Thirty-two Angus × Hereford steers were weaned and backgrounded in an isolated pen at their ranch of origin in central New Mexico 24 d prior to their transport to Lubbock, TX for the start of this study. Cattle were weaned on day −29 relative to vaccination, and blood was collected to confirm seronegative status to infectious bovine rhinotracheitis virus (IBRV), bovine viral diarrhea virus (BVDV), parinfluenza-3 virus (PI3V), and bovine respiratory syncytial virus (BRSV). A subset of calves of moderate temperament was selected from a larger group of cattle using a recorded exit velocity on day −29. Five days prior to vaccination, steers were transported to the USDA-ARS Bovine Immunology Research and Development Facility (Lubbock, TX) from the ranch of origin (450 km distance) in a sanitized trailer. Calves rested overnight in dirt pens with ad libitum access to feed and water. Indwelling jugular catheters and rectal temperature (RT) recording devices (Reuter et al., 2010) were placed in steers the following morning (0800 h; day −4) to facilitate i.v. administration of DEX and serial blood collection for analyses. Cattle were placed into individual bleeding stalls (2.28 m in length, 0.76 m in width, and 1.67 m in height) in an enclosed, ventilated barn following placement of indwelling jugular catheters and RT devices. While in the barn, orts were weighed, and calves were fed daily at 1200 h.
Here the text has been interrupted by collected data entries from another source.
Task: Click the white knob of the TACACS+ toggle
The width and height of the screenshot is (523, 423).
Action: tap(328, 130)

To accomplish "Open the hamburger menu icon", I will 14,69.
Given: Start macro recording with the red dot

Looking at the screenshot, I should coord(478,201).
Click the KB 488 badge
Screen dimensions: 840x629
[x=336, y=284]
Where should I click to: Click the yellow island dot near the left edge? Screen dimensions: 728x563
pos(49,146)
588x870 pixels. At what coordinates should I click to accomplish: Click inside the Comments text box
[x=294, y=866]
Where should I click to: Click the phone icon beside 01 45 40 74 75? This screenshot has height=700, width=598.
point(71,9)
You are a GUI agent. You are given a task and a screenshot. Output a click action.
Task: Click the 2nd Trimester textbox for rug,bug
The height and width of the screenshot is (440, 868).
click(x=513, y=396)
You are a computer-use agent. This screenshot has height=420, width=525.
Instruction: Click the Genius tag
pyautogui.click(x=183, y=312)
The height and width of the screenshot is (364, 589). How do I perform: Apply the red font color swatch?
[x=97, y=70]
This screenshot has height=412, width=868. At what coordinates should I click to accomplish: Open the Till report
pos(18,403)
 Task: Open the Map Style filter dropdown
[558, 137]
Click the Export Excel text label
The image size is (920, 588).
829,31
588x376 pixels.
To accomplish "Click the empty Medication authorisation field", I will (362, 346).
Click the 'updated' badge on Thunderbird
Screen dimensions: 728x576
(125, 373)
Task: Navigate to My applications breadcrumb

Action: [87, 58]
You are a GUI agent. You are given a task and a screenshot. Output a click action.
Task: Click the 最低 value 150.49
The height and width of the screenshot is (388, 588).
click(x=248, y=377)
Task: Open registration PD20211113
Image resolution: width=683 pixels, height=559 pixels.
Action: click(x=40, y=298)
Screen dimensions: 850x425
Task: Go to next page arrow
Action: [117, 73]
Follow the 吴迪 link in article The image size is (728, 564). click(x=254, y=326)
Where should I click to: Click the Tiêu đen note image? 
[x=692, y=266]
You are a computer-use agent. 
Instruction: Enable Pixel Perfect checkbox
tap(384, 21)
Calves were fed a standard diet intended for receiving cattle that was supplied by WTAMU. Cattle were removed from the stanchions on day 3, and briefly restrained in a chute for removal of the jugular catheter and RT recording device. The present study ended at this time and steers were transported to the WTAMU Animal Health Research Facility (Canyon, TX) for a second study period reported in a companion manuscript (Richeson et al., 2016).

Treatments and Vaccination

Steers were weighed on day 4 and stratified by BW (average BW = 209 ± 8 kg) prior to random assignment to one of the three experimental treatments. Randomization was achieved through a drawing of labeled cards from a hat, with treatments consisting of 1) Acute stress (ACU) induced by single i.v. administration of 0.5 mg/kg BW DEX at 1000 h on day 0 only; 2) Chronic stress (CHR) induced by repeated i.v. administration of 0.5 mg/kg BW DEX (1000 h on day 3 to day 0); or 3) Control (CON), no DEX administered. Cards drawn from the hat were replaced, redrawn, and treatments assigned according to BW stratification, resulting in 11, 11, and 10 animals assigned to ACU, CHR and CON treatments, respectively. Two steers assigned to CHR died of undetermined causes on day 0 and day 6, respectively. Data from these calves was excluded from the analysis.

On day 0, steers were administered 2 mL of a multivalent combination respiratory vaccine [Pyramid 5 + Presponse SQ, Boehringer Ingelheim Animal Health USA, Duluth, GA] s.c. in the neck at 1200 h (0 h). Antibody responses against IBRV, BVDV type 1 and 2, PI3V, BRSV, and M. haemolytica whole cell wall and leukotoxin and serum and ceruloplasmin and haptoglobin concentrations are published in the companion manuscript (Richeson et al., 2016). Additionally, the acute phase response, including RT, complete blood counts, proinflammatory cytokines, and neutrophil function are published in a second companion manuscript (Hughes et al., 2017).

Blood Collection and Serology

Beginning on day −3, blood was collected via jugular catheter into a 9-mL sampling tube without additive (Sarstedt Inc., Newton, NC) at −74, −50, and −26 h, at 0.5-h intervals from −4 h to 6 h, and at 12, 24, 36, 48, and 72 h relative to vaccination. Samples were allowed to clot at 20°C for 30 min prior to centrifugation at 1,500 × g for 20 min at 4°C. Serum was harvested and stored in triplicate aliquots at −80°C for analysis of serum glucose, nonesterified fatty acid (NEFA), and serum urea nitrogen (SUN) concentrations.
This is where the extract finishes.